Geen ziekengeld
Geen ziekengeld
We waren voor twee en vier cent in 't dooienfonds, zo heette dat. Dat was alles. Wat de meisjes verdienden moest worden opgegeven. Anders was je strafbaar, daar werd dan ook nog belasting van afgetrokken. In de fabrieken enz. had je nog een heel klein beetje recht van spreken. Bij particulieren helemaal niet. En als dienstmeisje was je helemaal een slavin. De uren extra werden nooit betaald. Als werkster (dat ging per uur) moest je stilzwijgend altijd overwerken. Ik moest 's middags weer naar een ander en dan had je haast geen tijd om te eten. Er kwam zo nu en dan een controleur of je zegeltjes geplakt had. Maar het leek wel of ze de werkgevers eerst waarschuwden. En dan moest ik vlug wat kaarten en zegels halen en dan was het voor elkaar als ze kwamen. Dan was je z.g.n. "pas" en ze konden weer een poos voort. Dus je kreeg ook geen ziekengeld als werkster of dienstmeisje. Ik was toen gelukkig nooit ziek.
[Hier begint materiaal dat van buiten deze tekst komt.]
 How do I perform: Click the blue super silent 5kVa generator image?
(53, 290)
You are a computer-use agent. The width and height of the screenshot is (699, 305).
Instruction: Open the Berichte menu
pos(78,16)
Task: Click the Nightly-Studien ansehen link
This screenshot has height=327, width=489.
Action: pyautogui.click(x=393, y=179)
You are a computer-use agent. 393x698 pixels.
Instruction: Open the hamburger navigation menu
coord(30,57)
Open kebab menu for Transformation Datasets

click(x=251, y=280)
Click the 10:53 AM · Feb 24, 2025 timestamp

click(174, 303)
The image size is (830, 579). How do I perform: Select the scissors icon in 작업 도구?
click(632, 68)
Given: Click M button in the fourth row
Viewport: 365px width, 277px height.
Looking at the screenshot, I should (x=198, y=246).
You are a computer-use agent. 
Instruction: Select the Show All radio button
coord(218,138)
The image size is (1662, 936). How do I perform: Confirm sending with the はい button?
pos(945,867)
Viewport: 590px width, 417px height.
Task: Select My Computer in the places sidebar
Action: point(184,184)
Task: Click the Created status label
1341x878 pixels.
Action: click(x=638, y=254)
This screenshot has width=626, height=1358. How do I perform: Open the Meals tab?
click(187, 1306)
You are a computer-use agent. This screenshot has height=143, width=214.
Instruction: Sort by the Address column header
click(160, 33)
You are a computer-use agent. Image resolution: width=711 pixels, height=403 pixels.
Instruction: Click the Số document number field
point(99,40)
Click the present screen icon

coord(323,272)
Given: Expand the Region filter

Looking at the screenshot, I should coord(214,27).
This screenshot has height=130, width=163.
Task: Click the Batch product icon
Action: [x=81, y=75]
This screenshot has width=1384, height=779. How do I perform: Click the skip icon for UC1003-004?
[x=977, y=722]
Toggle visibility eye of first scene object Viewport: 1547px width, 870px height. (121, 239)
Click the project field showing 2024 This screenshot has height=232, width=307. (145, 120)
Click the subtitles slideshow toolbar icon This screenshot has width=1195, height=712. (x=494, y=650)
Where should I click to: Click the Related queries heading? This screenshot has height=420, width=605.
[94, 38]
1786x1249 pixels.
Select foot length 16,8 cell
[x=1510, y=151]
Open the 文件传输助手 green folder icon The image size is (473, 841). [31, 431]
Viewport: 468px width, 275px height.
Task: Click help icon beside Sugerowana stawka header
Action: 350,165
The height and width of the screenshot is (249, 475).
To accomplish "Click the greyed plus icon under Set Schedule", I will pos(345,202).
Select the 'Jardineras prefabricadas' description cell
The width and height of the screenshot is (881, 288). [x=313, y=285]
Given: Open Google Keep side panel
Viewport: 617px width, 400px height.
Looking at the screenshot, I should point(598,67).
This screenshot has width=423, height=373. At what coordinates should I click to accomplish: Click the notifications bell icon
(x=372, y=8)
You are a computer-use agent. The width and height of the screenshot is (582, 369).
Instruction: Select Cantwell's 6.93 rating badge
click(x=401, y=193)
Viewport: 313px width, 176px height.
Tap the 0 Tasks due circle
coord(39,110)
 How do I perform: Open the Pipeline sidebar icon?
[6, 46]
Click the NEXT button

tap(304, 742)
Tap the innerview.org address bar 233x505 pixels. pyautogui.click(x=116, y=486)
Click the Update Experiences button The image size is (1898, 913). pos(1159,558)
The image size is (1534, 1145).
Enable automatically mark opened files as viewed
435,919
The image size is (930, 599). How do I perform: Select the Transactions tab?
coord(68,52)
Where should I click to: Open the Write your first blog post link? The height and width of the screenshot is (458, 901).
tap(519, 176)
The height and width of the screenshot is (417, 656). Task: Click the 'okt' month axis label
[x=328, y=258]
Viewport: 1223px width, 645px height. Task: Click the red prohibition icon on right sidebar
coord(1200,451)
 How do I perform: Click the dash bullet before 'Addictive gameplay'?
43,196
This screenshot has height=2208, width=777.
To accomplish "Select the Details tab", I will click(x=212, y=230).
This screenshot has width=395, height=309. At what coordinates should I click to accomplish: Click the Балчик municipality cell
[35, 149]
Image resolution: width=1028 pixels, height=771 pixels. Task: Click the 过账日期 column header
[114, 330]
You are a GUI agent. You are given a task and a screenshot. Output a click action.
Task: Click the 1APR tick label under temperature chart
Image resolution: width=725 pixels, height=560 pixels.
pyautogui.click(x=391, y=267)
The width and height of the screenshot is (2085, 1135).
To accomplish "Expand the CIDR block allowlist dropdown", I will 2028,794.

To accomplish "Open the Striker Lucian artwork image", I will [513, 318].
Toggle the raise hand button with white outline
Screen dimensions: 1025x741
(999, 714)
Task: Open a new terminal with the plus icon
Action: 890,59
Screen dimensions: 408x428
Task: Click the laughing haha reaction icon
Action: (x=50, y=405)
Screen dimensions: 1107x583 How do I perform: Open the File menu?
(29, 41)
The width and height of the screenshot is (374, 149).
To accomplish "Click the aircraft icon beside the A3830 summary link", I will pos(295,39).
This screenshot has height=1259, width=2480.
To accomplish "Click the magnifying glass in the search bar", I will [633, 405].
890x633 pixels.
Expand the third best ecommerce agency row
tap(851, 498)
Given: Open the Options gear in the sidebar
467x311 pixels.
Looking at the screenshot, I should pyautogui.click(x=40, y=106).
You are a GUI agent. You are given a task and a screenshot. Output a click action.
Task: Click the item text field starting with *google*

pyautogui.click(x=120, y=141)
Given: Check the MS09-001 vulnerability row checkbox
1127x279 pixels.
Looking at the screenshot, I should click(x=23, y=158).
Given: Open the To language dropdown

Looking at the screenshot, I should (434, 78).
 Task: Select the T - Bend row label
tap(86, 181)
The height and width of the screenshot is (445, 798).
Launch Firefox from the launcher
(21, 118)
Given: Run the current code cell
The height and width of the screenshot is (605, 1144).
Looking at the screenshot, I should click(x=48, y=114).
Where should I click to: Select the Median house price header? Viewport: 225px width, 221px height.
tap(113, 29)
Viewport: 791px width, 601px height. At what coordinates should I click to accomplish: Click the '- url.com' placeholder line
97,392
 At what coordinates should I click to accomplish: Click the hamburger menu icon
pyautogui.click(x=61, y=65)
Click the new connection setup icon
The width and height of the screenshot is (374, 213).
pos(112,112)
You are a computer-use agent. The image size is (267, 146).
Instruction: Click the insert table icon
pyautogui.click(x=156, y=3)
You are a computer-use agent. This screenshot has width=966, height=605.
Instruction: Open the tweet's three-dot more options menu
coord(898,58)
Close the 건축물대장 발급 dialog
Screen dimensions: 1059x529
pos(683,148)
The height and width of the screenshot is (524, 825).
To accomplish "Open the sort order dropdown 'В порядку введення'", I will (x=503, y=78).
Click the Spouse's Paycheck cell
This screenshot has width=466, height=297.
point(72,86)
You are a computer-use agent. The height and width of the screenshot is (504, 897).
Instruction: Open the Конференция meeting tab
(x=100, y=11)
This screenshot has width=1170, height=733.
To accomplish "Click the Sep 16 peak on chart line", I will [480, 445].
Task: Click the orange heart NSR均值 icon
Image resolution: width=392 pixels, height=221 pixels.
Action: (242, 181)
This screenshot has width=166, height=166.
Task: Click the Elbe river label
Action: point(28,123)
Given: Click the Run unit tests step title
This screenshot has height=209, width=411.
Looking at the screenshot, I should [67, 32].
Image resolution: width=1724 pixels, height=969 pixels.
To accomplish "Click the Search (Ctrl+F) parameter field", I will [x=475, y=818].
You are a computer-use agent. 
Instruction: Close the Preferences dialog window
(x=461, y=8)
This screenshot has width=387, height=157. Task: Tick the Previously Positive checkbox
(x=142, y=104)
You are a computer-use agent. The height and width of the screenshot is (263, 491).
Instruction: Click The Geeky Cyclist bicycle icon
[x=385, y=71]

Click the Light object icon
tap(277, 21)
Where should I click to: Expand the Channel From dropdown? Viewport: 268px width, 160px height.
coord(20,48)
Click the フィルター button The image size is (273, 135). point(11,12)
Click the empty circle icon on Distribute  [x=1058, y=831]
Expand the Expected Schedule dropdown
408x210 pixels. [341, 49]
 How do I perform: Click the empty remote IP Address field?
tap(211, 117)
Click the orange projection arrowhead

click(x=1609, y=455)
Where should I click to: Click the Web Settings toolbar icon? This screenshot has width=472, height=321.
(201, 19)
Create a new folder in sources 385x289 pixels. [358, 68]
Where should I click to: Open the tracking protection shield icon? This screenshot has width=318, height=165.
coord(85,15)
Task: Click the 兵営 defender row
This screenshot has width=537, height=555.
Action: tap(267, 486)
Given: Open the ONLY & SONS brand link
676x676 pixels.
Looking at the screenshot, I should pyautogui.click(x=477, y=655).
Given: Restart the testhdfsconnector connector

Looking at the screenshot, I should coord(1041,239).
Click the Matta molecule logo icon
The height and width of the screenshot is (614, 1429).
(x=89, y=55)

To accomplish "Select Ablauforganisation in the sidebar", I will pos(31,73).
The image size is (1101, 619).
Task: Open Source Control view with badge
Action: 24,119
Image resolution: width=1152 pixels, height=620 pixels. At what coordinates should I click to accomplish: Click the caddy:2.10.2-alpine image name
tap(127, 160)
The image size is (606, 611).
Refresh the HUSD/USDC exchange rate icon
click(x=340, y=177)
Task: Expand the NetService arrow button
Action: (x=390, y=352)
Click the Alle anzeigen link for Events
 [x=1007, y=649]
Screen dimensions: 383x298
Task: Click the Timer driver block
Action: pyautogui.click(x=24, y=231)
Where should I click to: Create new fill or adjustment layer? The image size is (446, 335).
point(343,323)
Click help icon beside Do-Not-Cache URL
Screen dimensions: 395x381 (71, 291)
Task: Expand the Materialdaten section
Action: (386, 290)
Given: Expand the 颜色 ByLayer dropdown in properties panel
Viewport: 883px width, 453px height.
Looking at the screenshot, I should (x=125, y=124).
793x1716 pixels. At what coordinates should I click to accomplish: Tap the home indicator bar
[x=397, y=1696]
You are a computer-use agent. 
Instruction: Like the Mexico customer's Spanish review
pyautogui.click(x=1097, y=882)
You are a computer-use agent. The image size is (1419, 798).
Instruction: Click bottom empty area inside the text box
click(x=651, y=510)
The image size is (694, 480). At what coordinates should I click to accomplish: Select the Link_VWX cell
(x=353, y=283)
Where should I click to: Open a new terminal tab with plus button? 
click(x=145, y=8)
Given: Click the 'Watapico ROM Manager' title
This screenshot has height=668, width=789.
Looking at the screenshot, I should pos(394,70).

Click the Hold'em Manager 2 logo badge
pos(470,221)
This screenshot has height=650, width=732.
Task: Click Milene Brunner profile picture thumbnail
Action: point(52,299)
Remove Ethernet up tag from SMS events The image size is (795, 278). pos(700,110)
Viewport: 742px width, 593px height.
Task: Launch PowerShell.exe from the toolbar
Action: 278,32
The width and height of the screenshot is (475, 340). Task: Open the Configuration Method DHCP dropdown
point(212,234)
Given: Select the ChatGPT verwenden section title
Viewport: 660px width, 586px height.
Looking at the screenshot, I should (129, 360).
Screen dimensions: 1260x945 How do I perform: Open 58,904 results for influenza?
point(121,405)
Een kwartje per uur: ineens een rijkdom bij de vijf gld. als dienstmeisje, die ik het laatste verdiende. Ik was negentien, had een paar vrije halve dagen en kon m'n moeder nog wat helpen. Nu die was nooit lastig; gunde je nog wel graag eens een vrije middag om te ontspannen. Het was wel hard werken, dat wel en de vieste karweitjes. Die walmende petroleumstellen schoonmaken, kachels potlooien, schrobben, plafonds, kelders, tuinen, alles ging in een sneltreinvaart; het was wel jagen. Maar ik had ongeveer tien gld in de week. Behalve met de schoonmaak, dan was het weleens het dubbele, maar dat was niet altijd vol te houden. Toch ben ik er gezond bij gebleven.